### Directions for this task
Check every line of the data below for the word "Other". Copy the ones that have it.

### Available records
※ ※ ※
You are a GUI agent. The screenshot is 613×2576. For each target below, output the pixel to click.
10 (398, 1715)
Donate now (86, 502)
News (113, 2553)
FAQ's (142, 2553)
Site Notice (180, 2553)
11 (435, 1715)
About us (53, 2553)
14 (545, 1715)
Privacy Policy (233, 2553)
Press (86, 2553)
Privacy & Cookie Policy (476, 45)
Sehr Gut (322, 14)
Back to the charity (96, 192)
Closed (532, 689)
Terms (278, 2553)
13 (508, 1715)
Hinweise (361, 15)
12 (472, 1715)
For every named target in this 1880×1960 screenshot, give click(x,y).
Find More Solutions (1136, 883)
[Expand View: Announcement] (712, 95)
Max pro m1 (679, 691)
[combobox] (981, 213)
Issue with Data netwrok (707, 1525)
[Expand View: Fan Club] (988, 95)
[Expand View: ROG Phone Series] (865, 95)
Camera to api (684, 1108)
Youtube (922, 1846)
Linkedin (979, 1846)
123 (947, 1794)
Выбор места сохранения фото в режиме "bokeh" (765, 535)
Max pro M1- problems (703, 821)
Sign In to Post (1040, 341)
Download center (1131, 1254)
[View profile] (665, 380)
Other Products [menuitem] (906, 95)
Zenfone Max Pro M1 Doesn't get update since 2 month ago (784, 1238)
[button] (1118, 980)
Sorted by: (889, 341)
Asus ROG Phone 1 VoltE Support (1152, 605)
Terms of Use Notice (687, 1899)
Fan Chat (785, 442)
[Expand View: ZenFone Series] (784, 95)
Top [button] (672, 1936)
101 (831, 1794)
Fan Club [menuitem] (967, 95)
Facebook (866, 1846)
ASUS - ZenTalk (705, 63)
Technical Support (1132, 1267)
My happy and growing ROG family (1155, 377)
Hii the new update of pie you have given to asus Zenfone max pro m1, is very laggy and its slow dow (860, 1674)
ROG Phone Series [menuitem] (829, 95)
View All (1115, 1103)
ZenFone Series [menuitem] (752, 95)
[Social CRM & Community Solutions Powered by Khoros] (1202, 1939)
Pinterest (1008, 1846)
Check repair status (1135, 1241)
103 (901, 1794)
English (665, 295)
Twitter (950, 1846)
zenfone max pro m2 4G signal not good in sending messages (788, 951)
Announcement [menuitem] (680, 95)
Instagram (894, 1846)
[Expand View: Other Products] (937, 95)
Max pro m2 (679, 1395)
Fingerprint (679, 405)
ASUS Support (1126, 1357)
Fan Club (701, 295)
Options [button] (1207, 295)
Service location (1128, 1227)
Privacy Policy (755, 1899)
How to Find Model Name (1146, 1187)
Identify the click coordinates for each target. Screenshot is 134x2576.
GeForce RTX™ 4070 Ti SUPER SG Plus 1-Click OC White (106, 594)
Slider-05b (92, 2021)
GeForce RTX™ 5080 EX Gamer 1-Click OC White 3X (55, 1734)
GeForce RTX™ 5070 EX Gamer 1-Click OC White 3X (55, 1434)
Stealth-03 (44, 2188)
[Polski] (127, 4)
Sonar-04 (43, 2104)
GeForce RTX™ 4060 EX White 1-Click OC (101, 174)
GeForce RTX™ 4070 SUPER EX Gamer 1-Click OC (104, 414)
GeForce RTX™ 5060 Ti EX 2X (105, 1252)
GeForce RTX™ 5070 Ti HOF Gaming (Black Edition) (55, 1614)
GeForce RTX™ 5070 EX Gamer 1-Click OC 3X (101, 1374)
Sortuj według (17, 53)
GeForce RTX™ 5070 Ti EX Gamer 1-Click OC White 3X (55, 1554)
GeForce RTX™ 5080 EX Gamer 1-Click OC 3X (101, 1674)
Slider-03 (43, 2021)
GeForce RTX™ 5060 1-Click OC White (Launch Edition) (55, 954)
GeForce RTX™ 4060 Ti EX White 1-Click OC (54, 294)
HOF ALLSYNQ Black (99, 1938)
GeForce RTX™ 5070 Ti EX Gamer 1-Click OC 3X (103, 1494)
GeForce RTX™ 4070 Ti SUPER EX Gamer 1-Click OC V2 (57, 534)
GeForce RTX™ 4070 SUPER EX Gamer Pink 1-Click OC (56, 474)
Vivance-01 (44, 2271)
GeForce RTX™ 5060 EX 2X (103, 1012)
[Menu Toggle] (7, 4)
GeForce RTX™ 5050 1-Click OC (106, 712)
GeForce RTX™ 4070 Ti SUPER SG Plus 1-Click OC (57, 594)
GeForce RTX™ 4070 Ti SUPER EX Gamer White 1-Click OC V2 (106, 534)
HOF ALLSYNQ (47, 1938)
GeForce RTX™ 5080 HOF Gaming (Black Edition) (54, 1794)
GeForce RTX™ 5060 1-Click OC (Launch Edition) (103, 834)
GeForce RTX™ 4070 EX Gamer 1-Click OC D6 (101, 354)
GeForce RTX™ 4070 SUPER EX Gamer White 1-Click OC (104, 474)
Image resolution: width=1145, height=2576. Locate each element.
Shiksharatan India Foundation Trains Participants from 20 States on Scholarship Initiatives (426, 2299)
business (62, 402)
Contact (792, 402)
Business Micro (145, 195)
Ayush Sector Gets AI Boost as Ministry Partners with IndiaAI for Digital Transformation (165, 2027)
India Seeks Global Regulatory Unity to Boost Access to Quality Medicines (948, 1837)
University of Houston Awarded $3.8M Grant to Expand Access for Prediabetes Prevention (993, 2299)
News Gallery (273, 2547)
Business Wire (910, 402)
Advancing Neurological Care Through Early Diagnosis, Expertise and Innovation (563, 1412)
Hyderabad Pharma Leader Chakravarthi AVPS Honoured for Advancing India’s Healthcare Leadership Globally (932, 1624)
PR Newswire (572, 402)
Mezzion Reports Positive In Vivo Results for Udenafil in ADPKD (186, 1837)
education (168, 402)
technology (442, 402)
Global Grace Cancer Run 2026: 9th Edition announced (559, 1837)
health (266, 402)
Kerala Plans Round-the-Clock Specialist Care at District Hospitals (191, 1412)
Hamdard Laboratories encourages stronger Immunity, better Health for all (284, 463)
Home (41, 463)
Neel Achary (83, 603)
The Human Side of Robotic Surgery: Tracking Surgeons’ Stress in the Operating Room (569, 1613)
※ ※ ※
### Exercise response
Other Products [menuitem] (906, 95)
[Expand View: Other Products] (937, 95)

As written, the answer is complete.